Problem requirements: Write out exactly the lines from the one containing "Where should I" through the last line of the records below, both included, and leave out any pictures.

Stored items:
= Beginning of Section =
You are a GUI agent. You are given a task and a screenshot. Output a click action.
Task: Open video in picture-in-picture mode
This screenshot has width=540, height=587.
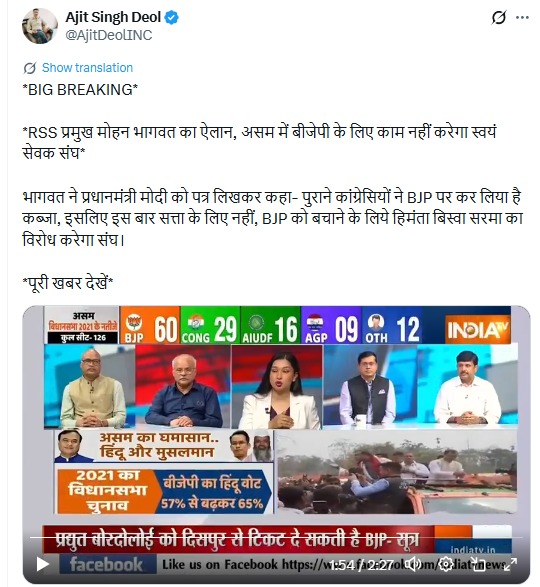click(478, 564)
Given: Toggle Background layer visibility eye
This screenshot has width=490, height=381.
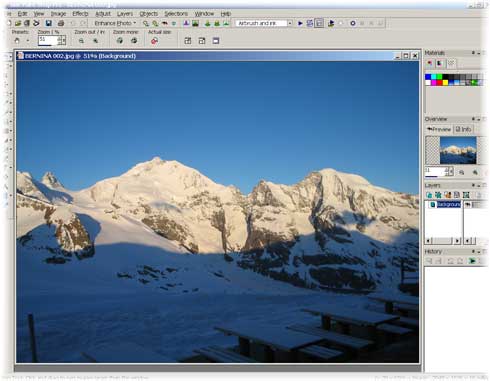Looking at the screenshot, I should coord(468,204).
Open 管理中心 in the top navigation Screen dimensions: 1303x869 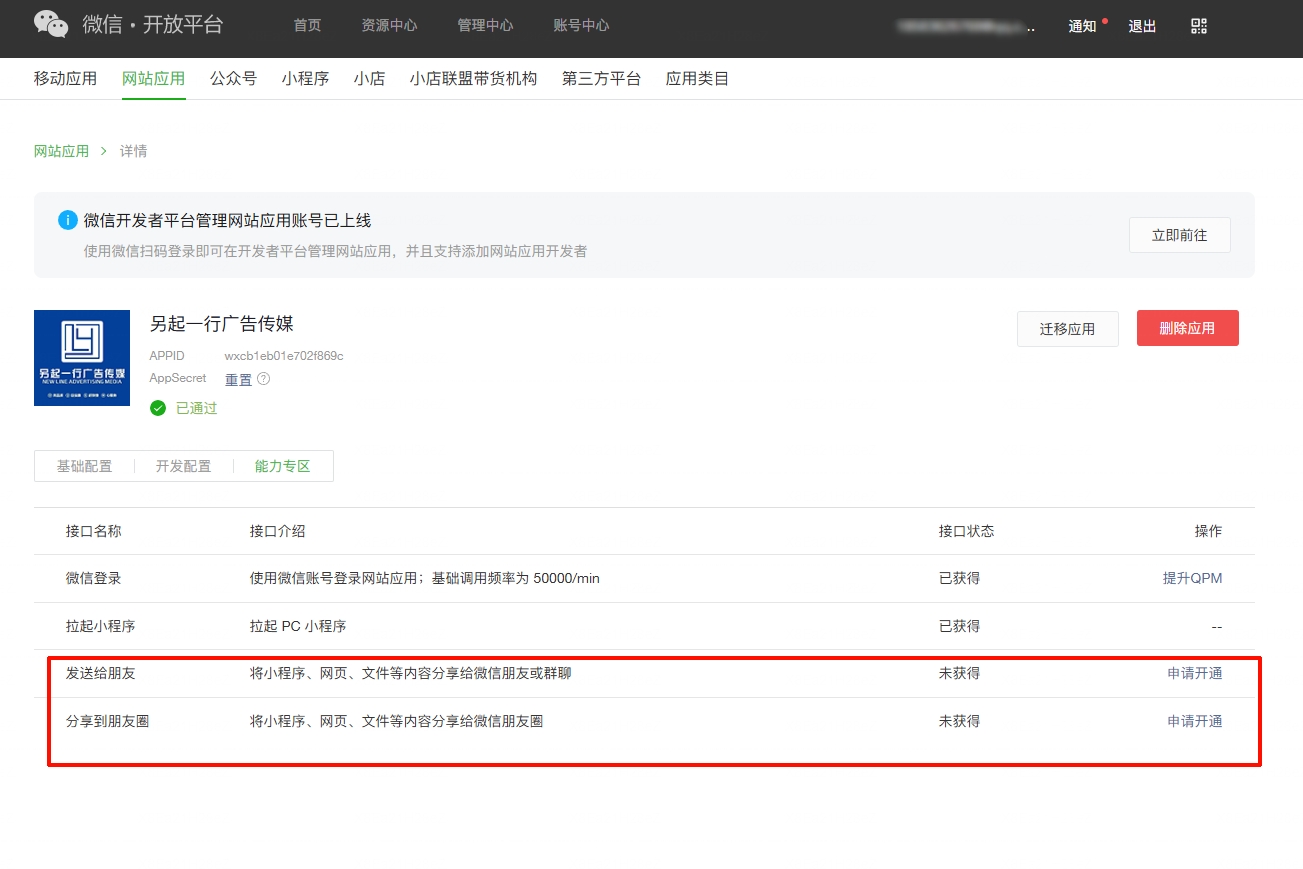485,25
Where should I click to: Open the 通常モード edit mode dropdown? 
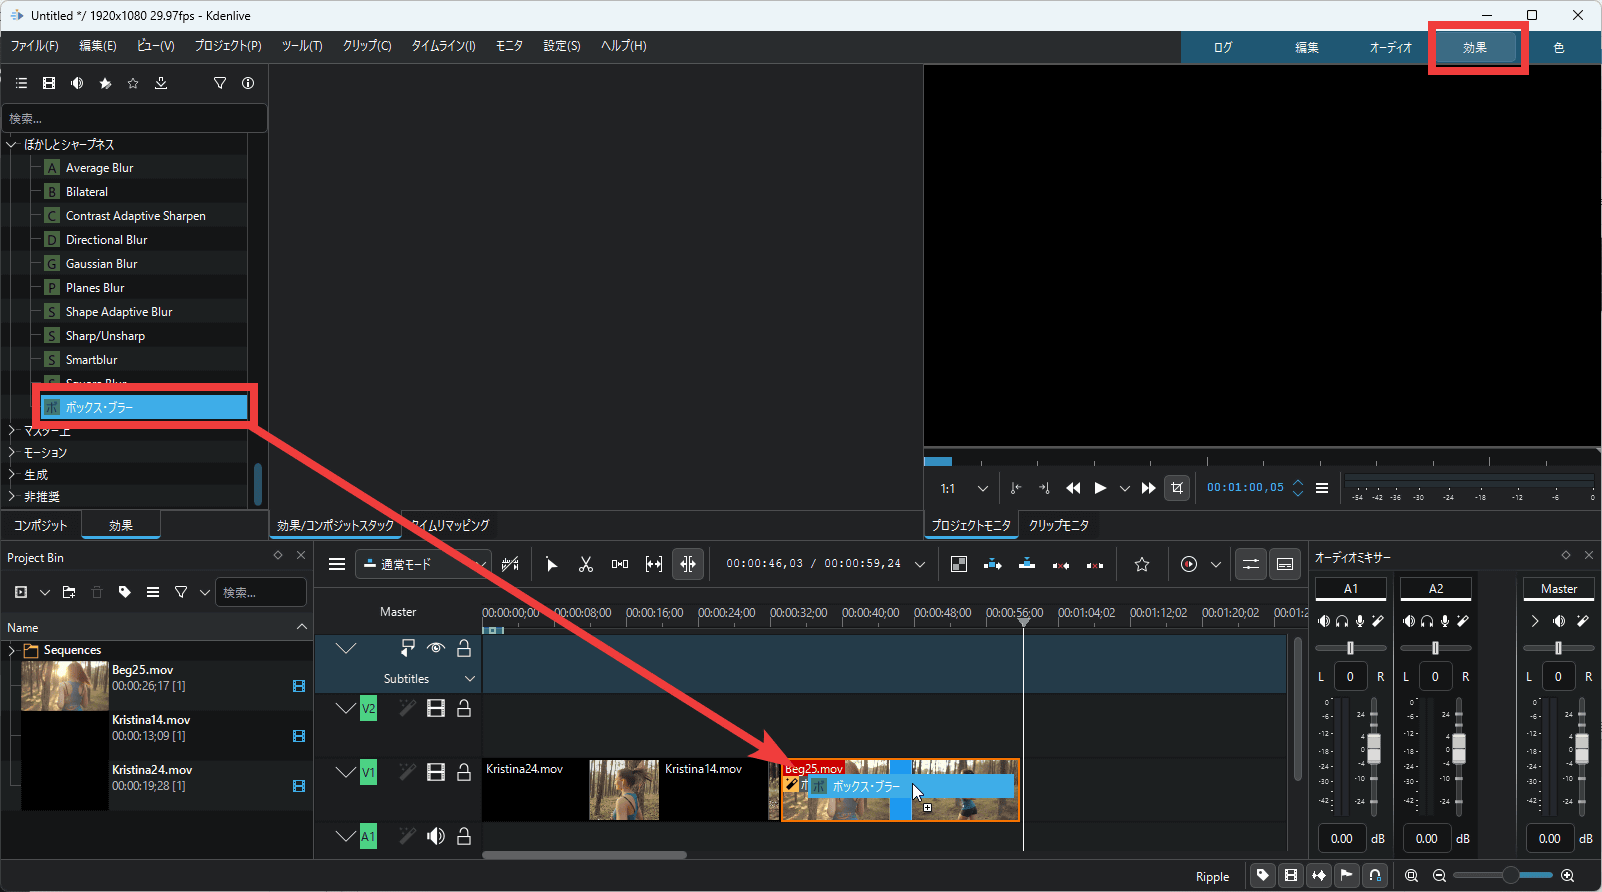click(x=424, y=565)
= End of Section =
Expected output:
Where should I click to: Open the 通常モード edit mode dropdown? 
click(x=424, y=565)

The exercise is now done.